REQUIRED TASK: Repeat the lines of the data below word for word, beginning at the line that contains "Sort by the Sender column header" and stopping after the line that contains "will tap(331, 479).".

Extracted records
____

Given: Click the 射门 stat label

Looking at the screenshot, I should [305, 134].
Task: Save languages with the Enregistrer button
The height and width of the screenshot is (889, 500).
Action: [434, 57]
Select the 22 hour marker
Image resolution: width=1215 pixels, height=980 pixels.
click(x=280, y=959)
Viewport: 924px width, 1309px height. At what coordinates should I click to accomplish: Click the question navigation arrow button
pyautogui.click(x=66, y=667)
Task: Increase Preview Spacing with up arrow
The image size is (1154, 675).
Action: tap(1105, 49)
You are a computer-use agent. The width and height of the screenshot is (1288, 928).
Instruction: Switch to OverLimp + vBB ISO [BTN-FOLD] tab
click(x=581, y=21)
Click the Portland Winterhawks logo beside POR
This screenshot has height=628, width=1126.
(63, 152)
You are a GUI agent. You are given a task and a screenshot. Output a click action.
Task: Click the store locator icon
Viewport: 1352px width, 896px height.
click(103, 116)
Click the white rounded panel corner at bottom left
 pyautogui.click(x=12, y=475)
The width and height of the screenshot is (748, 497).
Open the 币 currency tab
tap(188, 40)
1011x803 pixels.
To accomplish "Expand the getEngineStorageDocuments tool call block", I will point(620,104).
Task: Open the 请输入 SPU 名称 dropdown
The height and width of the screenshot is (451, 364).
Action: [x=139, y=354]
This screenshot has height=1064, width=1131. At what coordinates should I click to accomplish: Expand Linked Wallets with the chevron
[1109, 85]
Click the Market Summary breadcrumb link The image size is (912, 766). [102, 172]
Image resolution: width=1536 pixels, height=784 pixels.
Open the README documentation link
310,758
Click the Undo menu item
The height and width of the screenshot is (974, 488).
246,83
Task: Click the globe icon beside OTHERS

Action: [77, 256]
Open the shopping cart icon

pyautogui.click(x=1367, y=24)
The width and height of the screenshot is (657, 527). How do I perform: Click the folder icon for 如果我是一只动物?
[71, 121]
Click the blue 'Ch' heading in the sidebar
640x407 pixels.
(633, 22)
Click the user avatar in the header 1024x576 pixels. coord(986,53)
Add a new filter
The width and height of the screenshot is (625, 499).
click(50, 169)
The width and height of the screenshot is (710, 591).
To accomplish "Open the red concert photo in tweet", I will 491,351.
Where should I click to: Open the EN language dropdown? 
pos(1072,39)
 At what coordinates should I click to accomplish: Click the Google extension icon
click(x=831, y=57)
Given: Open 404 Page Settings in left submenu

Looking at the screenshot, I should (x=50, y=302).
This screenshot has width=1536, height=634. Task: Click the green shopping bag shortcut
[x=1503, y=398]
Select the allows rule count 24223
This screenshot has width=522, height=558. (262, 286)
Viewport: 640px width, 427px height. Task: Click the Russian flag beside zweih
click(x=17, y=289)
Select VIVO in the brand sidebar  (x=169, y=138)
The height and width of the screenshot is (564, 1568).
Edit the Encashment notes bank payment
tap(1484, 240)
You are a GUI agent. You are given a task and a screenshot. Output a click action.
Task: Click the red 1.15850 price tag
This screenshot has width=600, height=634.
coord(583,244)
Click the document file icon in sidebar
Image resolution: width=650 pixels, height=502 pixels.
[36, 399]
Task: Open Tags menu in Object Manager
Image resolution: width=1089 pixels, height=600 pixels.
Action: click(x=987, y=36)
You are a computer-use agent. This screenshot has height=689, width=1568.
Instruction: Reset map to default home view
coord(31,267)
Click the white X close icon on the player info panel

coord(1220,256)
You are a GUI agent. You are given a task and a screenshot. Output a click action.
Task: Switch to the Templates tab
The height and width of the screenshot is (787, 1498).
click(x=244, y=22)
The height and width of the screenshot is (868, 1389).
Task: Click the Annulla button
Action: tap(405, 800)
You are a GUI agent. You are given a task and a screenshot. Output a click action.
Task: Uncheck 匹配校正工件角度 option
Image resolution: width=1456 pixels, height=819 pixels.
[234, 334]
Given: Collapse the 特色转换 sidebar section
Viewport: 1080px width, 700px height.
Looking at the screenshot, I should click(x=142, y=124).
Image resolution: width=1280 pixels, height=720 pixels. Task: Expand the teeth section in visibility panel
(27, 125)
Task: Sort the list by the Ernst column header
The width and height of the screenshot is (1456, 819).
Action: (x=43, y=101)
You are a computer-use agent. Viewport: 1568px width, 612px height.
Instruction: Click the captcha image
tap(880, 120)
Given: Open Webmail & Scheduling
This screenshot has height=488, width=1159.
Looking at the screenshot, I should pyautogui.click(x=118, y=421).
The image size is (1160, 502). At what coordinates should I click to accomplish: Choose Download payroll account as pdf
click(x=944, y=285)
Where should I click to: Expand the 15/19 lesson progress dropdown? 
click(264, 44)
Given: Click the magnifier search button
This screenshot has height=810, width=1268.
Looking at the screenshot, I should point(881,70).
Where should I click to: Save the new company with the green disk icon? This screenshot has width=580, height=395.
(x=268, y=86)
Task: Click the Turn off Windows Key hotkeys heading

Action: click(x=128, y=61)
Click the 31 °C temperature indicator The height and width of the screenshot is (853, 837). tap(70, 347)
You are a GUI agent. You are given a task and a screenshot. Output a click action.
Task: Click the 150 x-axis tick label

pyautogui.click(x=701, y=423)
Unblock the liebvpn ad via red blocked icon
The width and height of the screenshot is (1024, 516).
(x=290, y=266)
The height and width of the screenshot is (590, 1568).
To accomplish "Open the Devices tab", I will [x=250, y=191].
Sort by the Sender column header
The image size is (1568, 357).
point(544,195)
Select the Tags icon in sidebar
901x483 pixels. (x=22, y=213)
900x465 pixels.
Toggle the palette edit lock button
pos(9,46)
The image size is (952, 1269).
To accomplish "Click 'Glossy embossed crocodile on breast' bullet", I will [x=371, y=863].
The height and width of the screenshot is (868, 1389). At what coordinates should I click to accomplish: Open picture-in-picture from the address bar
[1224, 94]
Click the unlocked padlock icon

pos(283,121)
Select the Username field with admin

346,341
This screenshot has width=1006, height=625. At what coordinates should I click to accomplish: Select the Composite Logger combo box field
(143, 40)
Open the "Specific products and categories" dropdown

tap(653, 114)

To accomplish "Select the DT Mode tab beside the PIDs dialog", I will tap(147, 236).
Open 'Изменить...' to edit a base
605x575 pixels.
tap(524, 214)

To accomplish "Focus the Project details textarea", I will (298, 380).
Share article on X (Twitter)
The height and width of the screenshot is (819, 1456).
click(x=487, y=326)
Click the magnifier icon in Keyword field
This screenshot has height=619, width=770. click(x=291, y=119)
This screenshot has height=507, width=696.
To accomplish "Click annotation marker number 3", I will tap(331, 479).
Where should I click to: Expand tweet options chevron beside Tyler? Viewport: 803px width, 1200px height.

____

FULL SOLUTION:
Sort by the Sender column header
The image size is (1568, 357).
point(544,195)
Select the Tags icon in sidebar
901x483 pixels. (x=22, y=213)
900x465 pixels.
Toggle the palette edit lock button
pos(9,46)
The image size is (952, 1269).
To accomplish "Click 'Glossy embossed crocodile on breast' bullet", I will [x=371, y=863].
The height and width of the screenshot is (868, 1389). At what coordinates should I click to accomplish: Open picture-in-picture from the address bar
[1224, 94]
Click the unlocked padlock icon

pos(283,121)
Select the Username field with admin

346,341
This screenshot has width=1006, height=625. At what coordinates should I click to accomplish: Select the Composite Logger combo box field
(143, 40)
Open the "Specific products and categories" dropdown

tap(653, 114)

To accomplish "Select the DT Mode tab beside the PIDs dialog", I will tap(147, 236).
Open 'Изменить...' to edit a base
605x575 pixels.
tap(524, 214)

To accomplish "Focus the Project details textarea", I will (298, 380).
Share article on X (Twitter)
The height and width of the screenshot is (819, 1456).
click(x=487, y=326)
Click the magnifier icon in Keyword field
This screenshot has height=619, width=770. click(x=291, y=119)
This screenshot has height=507, width=696.
To accomplish "Click annotation marker number 3", I will tap(331, 479).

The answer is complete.